India decides on a 0.5% interest rate hike

India’s central bank on Wednesday raised rates by 0.5% for the second time in two months, as Asia’s third-largest economy suffered from high inflation due to the war in Ukraine.

The Reserve Bank of India (RBI) raised its key rate by 50 basis points to 4.90%, just one month after beginning an aggressive monetary tightening cycle.

The war in Europe continues and we face new challenges with each passing day, RBI Governor Shaktikanta Das said in a televised address.

Mr.
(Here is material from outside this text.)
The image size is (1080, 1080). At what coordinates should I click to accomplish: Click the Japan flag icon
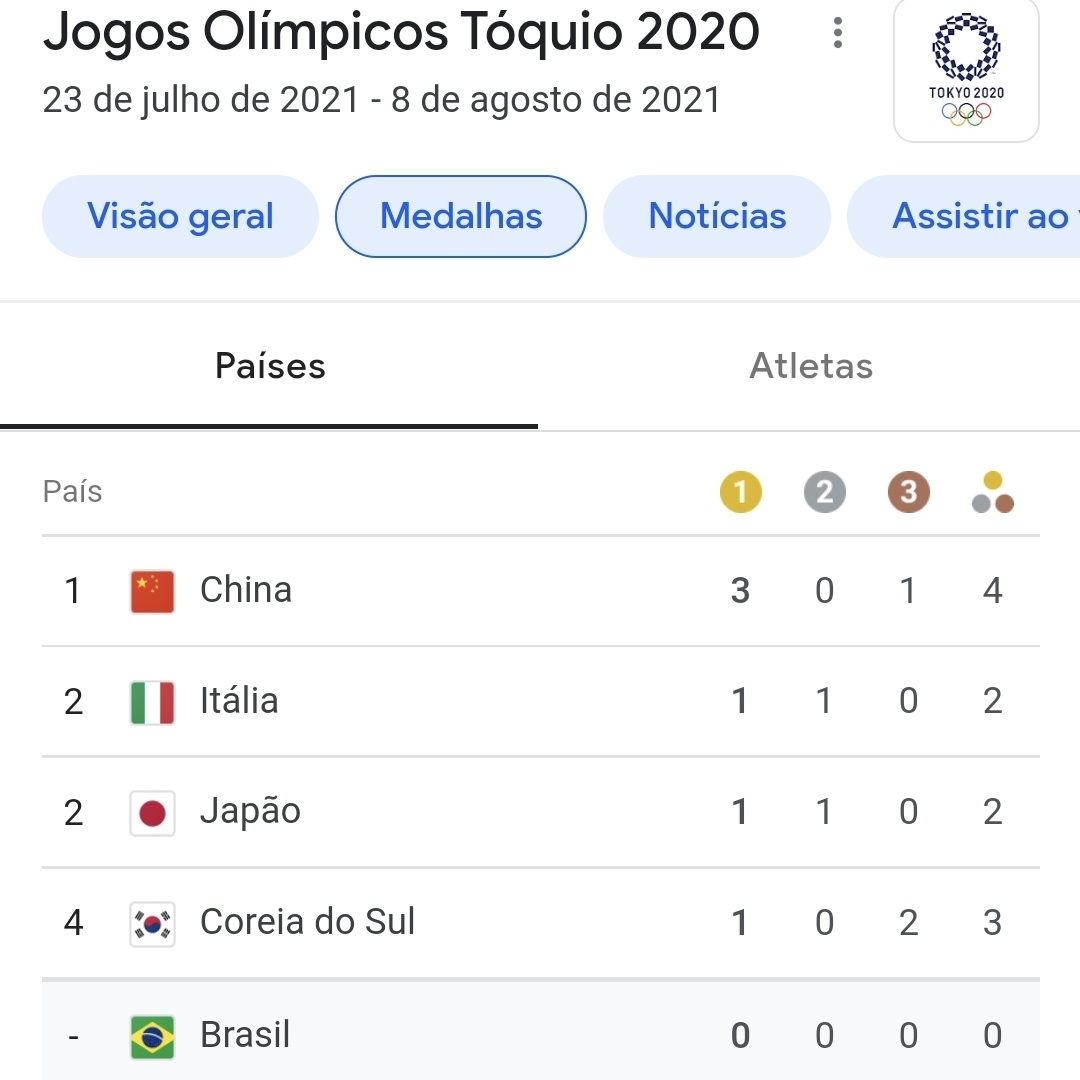click(x=152, y=813)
Das explained that inflation was a global problem but that emerging economies faced greater challenges, with market turmoil following changes in monetary policy in advanced economies.

On May 4, the centarle bank decided on a surprise increase of 40 basis points.

Since then, the governor of the RBI had amply signaled the decision announced on Wednesday, in particular during a television interview broadcast on May 23 in which he had stipulated that a forthcoming rate hike was self-evident.

Asia’s third largest economy has rebounded strongly from the pandemic with one of the fastest growth rates in the world but is now facing rising prices due to soaring commodity prices.

During the first four months of the year, consumer price inflation steadily broke out of the target range of 2-6% set by the monetary policy committee, reaching a record high of 7.79% in April.

However, economists expect inflation to remain just as severe.

Despite government interventions on the supply side to reduce pressure on prices, the foreseeable trajectory of inflation remains close to 7%, warned Upasna Bhardwaj, senior economist at Kotak Mahindra Bank, in a note.

The RBI has acted quite aggressively and swiftly over the past two months, she pointed out.

The surge is due to sharp price increases in all sectors, including food and fuel, which prompted the government to reduce tariffs on fuel and edible oils last month.

During the same period, the government banned wheat exports to curb soaring prices after a heat wave affected local crop yields. It also capped sugar exports to preserve its own stocks.

India is the world’s largest importer of edible oils, especially palm and soybean oil.

The country of 1.4 billion people also imports more than 80% of its crude oil needs, and its dependence is growing as domestic production declines.

Prices have risen sharply since the Russian invasion of Ukraine, and economists estimate that a $10 per barrel rise in Brent fuel increases consumer price inflation in India by around 25 basis points.